Instagram hat in seiner Dokumentation dazu folgendes zu bieten:

https://www.instagram.com/developer/endpoints/locations/#get_locations_media_recent


Vielen Dank schonmal!!


----------



## thecain (19. Aug 2016)

Was ist da schleierhaft? 
HTTP GET mit location-id und Access Token


----------



## Piiieeep (19. Aug 2016)

Das klappt auch, sofern man nur Informationen über eine bestimmte Location haben möchte. Darin enthalten sind aber nicht die Hashtags. Aus diesem Grund muss man ja min_id bzw. max_id einfügen.

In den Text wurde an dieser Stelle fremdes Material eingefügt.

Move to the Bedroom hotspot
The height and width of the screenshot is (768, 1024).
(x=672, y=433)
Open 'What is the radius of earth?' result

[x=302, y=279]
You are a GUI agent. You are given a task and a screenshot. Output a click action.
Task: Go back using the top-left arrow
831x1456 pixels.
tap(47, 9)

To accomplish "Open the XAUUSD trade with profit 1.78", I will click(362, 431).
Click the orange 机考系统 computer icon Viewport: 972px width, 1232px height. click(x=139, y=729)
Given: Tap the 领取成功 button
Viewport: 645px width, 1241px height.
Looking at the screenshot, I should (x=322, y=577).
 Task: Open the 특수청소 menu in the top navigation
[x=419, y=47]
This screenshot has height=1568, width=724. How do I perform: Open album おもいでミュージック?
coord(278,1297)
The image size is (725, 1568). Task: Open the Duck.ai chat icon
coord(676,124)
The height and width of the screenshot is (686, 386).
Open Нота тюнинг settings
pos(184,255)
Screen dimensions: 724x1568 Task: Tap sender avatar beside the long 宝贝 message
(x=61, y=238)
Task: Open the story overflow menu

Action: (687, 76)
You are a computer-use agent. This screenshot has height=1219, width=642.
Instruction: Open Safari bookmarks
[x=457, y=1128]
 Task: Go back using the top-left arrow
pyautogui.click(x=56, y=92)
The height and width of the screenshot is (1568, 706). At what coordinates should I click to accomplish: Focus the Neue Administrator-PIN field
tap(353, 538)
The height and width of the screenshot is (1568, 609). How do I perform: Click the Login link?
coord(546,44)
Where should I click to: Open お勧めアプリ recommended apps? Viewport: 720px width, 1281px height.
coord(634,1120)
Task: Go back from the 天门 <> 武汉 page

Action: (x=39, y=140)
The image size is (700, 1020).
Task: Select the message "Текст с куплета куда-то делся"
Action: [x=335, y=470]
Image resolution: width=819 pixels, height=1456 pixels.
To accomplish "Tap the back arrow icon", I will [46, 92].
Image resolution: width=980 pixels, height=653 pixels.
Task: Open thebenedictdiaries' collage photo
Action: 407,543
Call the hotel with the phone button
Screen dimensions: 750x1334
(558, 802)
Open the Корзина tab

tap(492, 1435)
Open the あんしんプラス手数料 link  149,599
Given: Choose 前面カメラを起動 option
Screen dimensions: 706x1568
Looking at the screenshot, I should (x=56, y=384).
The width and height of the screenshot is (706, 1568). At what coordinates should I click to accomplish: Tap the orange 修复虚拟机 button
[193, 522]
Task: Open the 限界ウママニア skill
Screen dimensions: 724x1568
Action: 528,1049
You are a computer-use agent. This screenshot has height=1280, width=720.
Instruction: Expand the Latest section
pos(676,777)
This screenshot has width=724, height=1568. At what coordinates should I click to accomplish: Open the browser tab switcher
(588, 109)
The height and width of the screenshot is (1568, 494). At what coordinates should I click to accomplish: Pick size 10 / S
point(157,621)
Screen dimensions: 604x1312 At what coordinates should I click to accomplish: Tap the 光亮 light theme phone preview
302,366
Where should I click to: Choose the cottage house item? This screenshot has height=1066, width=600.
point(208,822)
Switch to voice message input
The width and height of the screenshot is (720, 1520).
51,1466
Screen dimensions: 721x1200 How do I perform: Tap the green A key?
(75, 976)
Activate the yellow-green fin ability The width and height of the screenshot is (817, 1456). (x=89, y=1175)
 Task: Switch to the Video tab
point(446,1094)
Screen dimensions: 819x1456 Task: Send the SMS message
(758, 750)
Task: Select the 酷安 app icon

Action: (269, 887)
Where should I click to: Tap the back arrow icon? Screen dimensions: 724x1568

Aber wie binde ich bspw. min_id ein? Wenn ich es am Link mit "&min_id=" anfüge was mache ich dann mit der {location-id} im Link?
Verstehe ich irgendetwas falsch?


----------



## thecain (19. Aug 2016)

wo willst du min_id anfügen? das ist ja gar kein gültiger parameter für die url

und tags sind ja da



> "data": [{         "type": "image",         "users_in_photo": [],         "filter": "Earlybird",         "tags": ["expobar"],         "comments": {             "count": 0         },         "caption": {


----------



## Piiieeep (19. Aug 2016)

bspw. so:

https://api.instagram.com/v1/locations/{location-id}/media/recent?access_token=ACCESS-TOKEN*&min_id=1*

...oder rufe ich das so garnicht auf?

Laut Dokumentation sind das doch die Parameter (s. Anhang)?


----------



## thecain (19. Aug 2016)

ah.. doch klar, das kannst du noch angeben optional. Aber das Access-Token muss gültig sein + die Location ID auch. Dan nsolltest du zumindest mal ein resultat kriegen mit der Beispiel response


----------



## Piiieeep (20. Aug 2016)

Vielen Dank erstmal für die schnellen Antworten!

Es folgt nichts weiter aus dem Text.